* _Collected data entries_
*** Block opens ***

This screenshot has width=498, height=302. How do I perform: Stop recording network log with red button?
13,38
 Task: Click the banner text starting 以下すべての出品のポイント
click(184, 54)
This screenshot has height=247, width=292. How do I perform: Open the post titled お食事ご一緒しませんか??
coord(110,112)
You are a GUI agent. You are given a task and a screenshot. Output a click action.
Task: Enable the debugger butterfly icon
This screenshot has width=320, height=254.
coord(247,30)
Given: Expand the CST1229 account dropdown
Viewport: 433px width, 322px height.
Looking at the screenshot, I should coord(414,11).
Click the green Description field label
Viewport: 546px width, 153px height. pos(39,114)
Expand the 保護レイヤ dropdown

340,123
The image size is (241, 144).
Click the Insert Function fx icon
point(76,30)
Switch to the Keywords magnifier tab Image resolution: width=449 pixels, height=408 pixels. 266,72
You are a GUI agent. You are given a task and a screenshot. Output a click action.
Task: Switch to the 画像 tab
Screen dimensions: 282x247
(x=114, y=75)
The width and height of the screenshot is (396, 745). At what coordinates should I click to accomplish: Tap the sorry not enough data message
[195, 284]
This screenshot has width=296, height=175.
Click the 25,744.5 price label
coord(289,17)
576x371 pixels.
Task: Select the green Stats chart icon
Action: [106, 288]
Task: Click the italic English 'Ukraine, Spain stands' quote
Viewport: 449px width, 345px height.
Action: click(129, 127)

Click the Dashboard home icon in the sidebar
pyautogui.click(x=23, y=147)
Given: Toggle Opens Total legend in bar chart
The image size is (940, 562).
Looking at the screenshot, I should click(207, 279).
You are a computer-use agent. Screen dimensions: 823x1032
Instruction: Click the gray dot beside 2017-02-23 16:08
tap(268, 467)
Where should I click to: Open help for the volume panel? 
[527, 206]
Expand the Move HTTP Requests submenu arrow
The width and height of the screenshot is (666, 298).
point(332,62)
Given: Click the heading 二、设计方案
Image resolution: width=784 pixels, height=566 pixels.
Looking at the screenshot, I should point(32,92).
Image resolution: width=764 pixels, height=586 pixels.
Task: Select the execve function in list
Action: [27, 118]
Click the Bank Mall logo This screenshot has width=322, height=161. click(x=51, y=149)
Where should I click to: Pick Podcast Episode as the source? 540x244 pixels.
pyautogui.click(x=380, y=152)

*** Block closes ***

* _EXERCISE DETAILS_
Nothing in the records may be dropped; reproduce them exactly.

* _RESULT OF THIS EXERCISE_
This screenshot has width=498, height=302. How do I perform: Stop recording network log with red button?
13,38
 Task: Click the banner text starting 以下すべての出品のポイント
click(184, 54)
This screenshot has height=247, width=292. How do I perform: Open the post titled お食事ご一緒しませんか??
coord(110,112)
You are a GUI agent. You are given a task and a screenshot. Output a click action.
Task: Enable the debugger butterfly icon
This screenshot has width=320, height=254.
coord(247,30)
Given: Expand the CST1229 account dropdown
Viewport: 433px width, 322px height.
Looking at the screenshot, I should coord(414,11).
Click the green Description field label
Viewport: 546px width, 153px height. pos(39,114)
Expand the 保護レイヤ dropdown

340,123
The image size is (241, 144).
Click the Insert Function fx icon
point(76,30)
Switch to the Keywords magnifier tab Image resolution: width=449 pixels, height=408 pixels. 266,72
You are a GUI agent. You are given a task and a screenshot. Output a click action.
Task: Switch to the 画像 tab
Screen dimensions: 282x247
(x=114, y=75)
The width and height of the screenshot is (396, 745). At what coordinates should I click to accomplish: Tap the sorry not enough data message
[195, 284]
This screenshot has width=296, height=175.
Click the 25,744.5 price label
coord(289,17)
576x371 pixels.
Task: Select the green Stats chart icon
Action: [106, 288]
Task: Click the italic English 'Ukraine, Spain stands' quote
Viewport: 449px width, 345px height.
Action: click(129, 127)

Click the Dashboard home icon in the sidebar
pyautogui.click(x=23, y=147)
Given: Toggle Opens Total legend in bar chart
The image size is (940, 562).
Looking at the screenshot, I should click(207, 279).
You are a computer-use agent. Screen dimensions: 823x1032
Instruction: Click the gray dot beside 2017-02-23 16:08
tap(268, 467)
Where should I click to: Open help for the volume panel? 
[527, 206]
Expand the Move HTTP Requests submenu arrow
The width and height of the screenshot is (666, 298).
point(332,62)
Given: Click the heading 二、设计方案
Image resolution: width=784 pixels, height=566 pixels.
Looking at the screenshot, I should point(32,92).
Image resolution: width=764 pixels, height=586 pixels.
Task: Select the execve function in list
Action: [27, 118]
Click the Bank Mall logo This screenshot has width=322, height=161. click(x=51, y=149)
Where should I click to: Pick Podcast Episode as the source? 540x244 pixels.
pyautogui.click(x=380, y=152)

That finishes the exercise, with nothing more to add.